Where Breath fails is in its final third. Once Winton has completed the plot involving the trio, he introduces another, darker, less satisfying element that doesn't fit well with the rest of the work and comes across as a slapped-on section to help complete the book. Also, he cheats by tying in the very first chapter – which sees a fifty-year-old Bruce examine a young boy who has committed accidental suicide by hanging – to the conclusion. Cut both these sections away and the novel, which was already short, would have been a minor miracle of childhood, male bonding and friendship gone wrong. As it stands, Winton missteps so badly that he risks sullying the high quality of the rest of the novel. Couple that with a bizarre jump through thirty-five years of Bruce's misspent adulthood, and we are left with a sad mess of a tale that fails to live up to its immense promise.

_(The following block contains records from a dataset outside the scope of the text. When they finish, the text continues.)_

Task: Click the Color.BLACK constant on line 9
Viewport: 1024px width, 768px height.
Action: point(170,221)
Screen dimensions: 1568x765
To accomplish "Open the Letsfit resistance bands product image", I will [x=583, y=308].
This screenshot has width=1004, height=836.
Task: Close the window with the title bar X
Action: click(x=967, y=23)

Winton captures masterfully the bluster of youth and the attraction of adolescents to power and risk. Though the novel is written as though it is looking back at an older man's childhood, it avoids sentimentality or mawkish emotion. Winton's writing is tight and spare, echoing the brisk bite of the ocean wind and the sharp taste of sea salt. The failure comes down purely to plotting, and while it is a regrettable mistake it does not completely tarnish what has been achieved. Had he pulled off a successful conclusion, this would have become another fine mark in Winton's career; but the novel as written can only be considered a minor work.